WORK ITEM ▸ Reproduce the entries exactly. Omit none of them.

::: PROVIDED DATA :::

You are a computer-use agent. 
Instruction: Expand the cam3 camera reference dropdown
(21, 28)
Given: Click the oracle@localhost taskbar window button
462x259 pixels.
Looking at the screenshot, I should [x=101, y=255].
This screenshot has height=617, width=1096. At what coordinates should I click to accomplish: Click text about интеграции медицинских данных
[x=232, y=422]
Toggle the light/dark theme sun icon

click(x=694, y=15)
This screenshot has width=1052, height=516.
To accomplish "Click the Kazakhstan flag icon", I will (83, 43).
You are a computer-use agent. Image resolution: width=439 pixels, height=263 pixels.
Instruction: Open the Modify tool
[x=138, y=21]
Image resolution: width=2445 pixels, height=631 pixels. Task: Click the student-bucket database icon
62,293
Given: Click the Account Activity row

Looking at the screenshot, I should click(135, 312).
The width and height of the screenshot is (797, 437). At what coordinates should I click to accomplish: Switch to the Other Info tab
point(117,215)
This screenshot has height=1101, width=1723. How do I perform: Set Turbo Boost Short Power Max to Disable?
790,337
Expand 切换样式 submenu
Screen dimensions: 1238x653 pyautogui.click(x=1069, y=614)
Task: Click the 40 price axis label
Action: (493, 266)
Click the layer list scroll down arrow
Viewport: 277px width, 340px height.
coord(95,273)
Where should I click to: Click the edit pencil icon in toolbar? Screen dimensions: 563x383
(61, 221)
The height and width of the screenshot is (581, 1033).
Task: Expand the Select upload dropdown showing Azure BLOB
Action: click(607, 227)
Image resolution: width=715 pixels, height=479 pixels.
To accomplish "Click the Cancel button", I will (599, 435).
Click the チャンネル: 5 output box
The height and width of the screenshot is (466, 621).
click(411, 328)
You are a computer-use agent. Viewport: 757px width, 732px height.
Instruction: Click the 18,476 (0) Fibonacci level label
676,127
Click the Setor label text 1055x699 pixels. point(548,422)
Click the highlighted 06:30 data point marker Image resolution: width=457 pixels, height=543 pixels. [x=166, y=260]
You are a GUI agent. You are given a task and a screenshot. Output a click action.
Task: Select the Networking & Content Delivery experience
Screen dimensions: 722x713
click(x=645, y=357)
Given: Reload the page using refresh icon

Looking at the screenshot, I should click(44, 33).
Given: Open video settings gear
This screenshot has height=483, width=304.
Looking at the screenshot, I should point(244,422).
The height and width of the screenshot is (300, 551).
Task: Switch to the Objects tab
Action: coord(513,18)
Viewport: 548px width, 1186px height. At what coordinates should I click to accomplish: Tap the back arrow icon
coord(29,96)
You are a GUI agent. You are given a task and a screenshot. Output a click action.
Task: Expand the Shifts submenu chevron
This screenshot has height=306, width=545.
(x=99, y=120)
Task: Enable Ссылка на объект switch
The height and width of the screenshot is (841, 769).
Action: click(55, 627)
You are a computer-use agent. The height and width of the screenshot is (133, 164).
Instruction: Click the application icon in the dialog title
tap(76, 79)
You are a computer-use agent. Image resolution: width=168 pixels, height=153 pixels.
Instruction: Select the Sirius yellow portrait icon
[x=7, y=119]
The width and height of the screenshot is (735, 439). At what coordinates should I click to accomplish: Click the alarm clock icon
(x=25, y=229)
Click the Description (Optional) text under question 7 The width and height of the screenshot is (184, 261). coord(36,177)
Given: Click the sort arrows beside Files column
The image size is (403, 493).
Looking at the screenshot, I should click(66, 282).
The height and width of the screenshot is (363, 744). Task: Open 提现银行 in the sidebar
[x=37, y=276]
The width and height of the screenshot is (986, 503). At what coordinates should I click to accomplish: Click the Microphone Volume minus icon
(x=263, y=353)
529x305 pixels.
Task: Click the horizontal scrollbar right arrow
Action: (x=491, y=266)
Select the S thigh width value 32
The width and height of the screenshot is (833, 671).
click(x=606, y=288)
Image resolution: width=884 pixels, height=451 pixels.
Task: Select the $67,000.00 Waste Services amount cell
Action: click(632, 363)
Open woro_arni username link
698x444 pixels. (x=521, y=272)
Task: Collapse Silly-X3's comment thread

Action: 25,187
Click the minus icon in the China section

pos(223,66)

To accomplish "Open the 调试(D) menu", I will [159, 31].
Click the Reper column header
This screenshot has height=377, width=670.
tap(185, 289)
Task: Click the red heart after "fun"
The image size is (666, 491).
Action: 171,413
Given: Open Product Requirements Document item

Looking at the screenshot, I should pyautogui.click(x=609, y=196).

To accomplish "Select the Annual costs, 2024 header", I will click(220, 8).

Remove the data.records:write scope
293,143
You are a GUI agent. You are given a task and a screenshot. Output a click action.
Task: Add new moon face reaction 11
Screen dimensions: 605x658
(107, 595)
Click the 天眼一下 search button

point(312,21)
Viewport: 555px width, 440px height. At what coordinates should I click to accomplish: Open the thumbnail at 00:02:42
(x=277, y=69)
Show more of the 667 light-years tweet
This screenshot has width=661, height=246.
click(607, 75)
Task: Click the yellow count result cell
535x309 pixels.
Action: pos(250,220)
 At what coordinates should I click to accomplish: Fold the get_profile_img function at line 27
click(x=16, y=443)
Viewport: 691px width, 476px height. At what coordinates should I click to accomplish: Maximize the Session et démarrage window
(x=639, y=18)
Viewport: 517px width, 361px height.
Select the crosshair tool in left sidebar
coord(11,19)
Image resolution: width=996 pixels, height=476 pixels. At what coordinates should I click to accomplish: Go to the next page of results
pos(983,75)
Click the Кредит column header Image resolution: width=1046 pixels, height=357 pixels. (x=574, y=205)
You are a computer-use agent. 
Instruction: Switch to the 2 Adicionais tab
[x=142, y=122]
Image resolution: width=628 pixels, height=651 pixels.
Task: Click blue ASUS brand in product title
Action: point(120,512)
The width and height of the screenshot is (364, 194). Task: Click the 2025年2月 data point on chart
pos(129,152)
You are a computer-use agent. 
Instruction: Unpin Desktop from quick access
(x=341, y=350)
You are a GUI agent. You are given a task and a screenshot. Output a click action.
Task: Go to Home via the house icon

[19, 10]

:::

YOUR SOLUTION ▸
You are a computer-use agent. 
Instruction: Expand the cam3 camera reference dropdown
(21, 28)
Given: Click the oracle@localhost taskbar window button
462x259 pixels.
Looking at the screenshot, I should [x=101, y=255].
This screenshot has height=617, width=1096. At what coordinates should I click to accomplish: Click text about интеграции медицинских данных
[x=232, y=422]
Toggle the light/dark theme sun icon

click(x=694, y=15)
This screenshot has width=1052, height=516.
To accomplish "Click the Kazakhstan flag icon", I will (83, 43).
You are a computer-use agent. Image resolution: width=439 pixels, height=263 pixels.
Instruction: Open the Modify tool
[x=138, y=21]
Image resolution: width=2445 pixels, height=631 pixels. Task: Click the student-bucket database icon
62,293
Given: Click the Account Activity row

Looking at the screenshot, I should click(135, 312).
The width and height of the screenshot is (797, 437). At what coordinates should I click to accomplish: Switch to the Other Info tab
point(117,215)
This screenshot has height=1101, width=1723. How do I perform: Set Turbo Boost Short Power Max to Disable?
790,337
Expand 切换样式 submenu
Screen dimensions: 1238x653 pyautogui.click(x=1069, y=614)
Task: Click the 40 price axis label
Action: (493, 266)
Click the layer list scroll down arrow
Viewport: 277px width, 340px height.
coord(95,273)
Where should I click to: Click the edit pencil icon in toolbar? Screen dimensions: 563x383
(61, 221)
The height and width of the screenshot is (581, 1033).
Task: Expand the Select upload dropdown showing Azure BLOB
Action: click(607, 227)
Image resolution: width=715 pixels, height=479 pixels.
To accomplish "Click the Cancel button", I will (599, 435).
Click the チャンネル: 5 output box
The height and width of the screenshot is (466, 621).
click(411, 328)
You are a computer-use agent. Viewport: 757px width, 732px height.
Instruction: Click the 18,476 (0) Fibonacci level label
676,127
Click the Setor label text 1055x699 pixels. point(548,422)
Click the highlighted 06:30 data point marker Image resolution: width=457 pixels, height=543 pixels. [x=166, y=260]
You are a GUI agent. You are given a task and a screenshot. Output a click action.
Task: Select the Networking & Content Delivery experience
Screen dimensions: 722x713
click(x=645, y=357)
Given: Reload the page using refresh icon

Looking at the screenshot, I should click(44, 33).
Given: Open video settings gear
This screenshot has height=483, width=304.
Looking at the screenshot, I should point(244,422).
The height and width of the screenshot is (300, 551).
Task: Switch to the Objects tab
Action: coord(513,18)
Viewport: 548px width, 1186px height. At what coordinates should I click to accomplish: Tap the back arrow icon
coord(29,96)
You are a GUI agent. You are given a task and a screenshot. Output a click action.
Task: Expand the Shifts submenu chevron
This screenshot has height=306, width=545.
(x=99, y=120)
Task: Enable Ссылка на объект switch
The height and width of the screenshot is (841, 769).
Action: click(55, 627)
You are a computer-use agent. The height and width of the screenshot is (133, 164).
Instruction: Click the application icon in the dialog title
tap(76, 79)
You are a computer-use agent. Image resolution: width=168 pixels, height=153 pixels.
Instruction: Select the Sirius yellow portrait icon
[x=7, y=119]
The width and height of the screenshot is (735, 439). At what coordinates should I click to accomplish: Click the alarm clock icon
(x=25, y=229)
Click the Description (Optional) text under question 7 The width and height of the screenshot is (184, 261). coord(36,177)
Given: Click the sort arrows beside Files column
The image size is (403, 493).
Looking at the screenshot, I should click(66, 282).
The height and width of the screenshot is (363, 744). Task: Open 提现银行 in the sidebar
[x=37, y=276]
The width and height of the screenshot is (986, 503). At what coordinates should I click to accomplish: Click the Microphone Volume minus icon
(x=263, y=353)
529x305 pixels.
Task: Click the horizontal scrollbar right arrow
Action: (x=491, y=266)
Select the S thigh width value 32
The width and height of the screenshot is (833, 671).
click(x=606, y=288)
Image resolution: width=884 pixels, height=451 pixels.
Task: Select the $67,000.00 Waste Services amount cell
Action: click(632, 363)
Open woro_arni username link
698x444 pixels. (x=521, y=272)
Task: Collapse Silly-X3's comment thread

Action: 25,187
Click the minus icon in the China section

pos(223,66)

To accomplish "Open the 调试(D) menu", I will [159, 31].
Click the Reper column header
This screenshot has height=377, width=670.
tap(185, 289)
Task: Click the red heart after "fun"
The image size is (666, 491).
Action: 171,413
Given: Open Product Requirements Document item

Looking at the screenshot, I should pyautogui.click(x=609, y=196).

To accomplish "Select the Annual costs, 2024 header", I will click(220, 8).

Remove the data.records:write scope
293,143
You are a GUI agent. You are given a task and a screenshot. Output a click action.
Task: Add new moon face reaction 11
Screen dimensions: 605x658
(107, 595)
Click the 天眼一下 search button

point(312,21)
Viewport: 555px width, 440px height. At what coordinates should I click to accomplish: Open the thumbnail at 00:02:42
(x=277, y=69)
Show more of the 667 light-years tweet
This screenshot has width=661, height=246.
click(607, 75)
Task: Click the yellow count result cell
535x309 pixels.
Action: pos(250,220)
 At what coordinates should I click to accomplish: Fold the get_profile_img function at line 27
click(x=16, y=443)
Viewport: 691px width, 476px height. At what coordinates should I click to accomplish: Maximize the Session et démarrage window
(x=639, y=18)
Viewport: 517px width, 361px height.
Select the crosshair tool in left sidebar
coord(11,19)
Image resolution: width=996 pixels, height=476 pixels. At what coordinates should I click to accomplish: Go to the next page of results
pos(983,75)
Click the Кредит column header Image resolution: width=1046 pixels, height=357 pixels. (x=574, y=205)
You are a computer-use agent. 
Instruction: Switch to the 2 Adicionais tab
[x=142, y=122]
Image resolution: width=628 pixels, height=651 pixels.
Task: Click blue ASUS brand in product title
Action: point(120,512)
The width and height of the screenshot is (364, 194). Task: Click the 2025年2月 data point on chart
pos(129,152)
You are a computer-use agent. 
Instruction: Unpin Desktop from quick access
(x=341, y=350)
You are a GUI agent. You are given a task and a screenshot. Output a click action.
Task: Go to Home via the house icon

[19, 10]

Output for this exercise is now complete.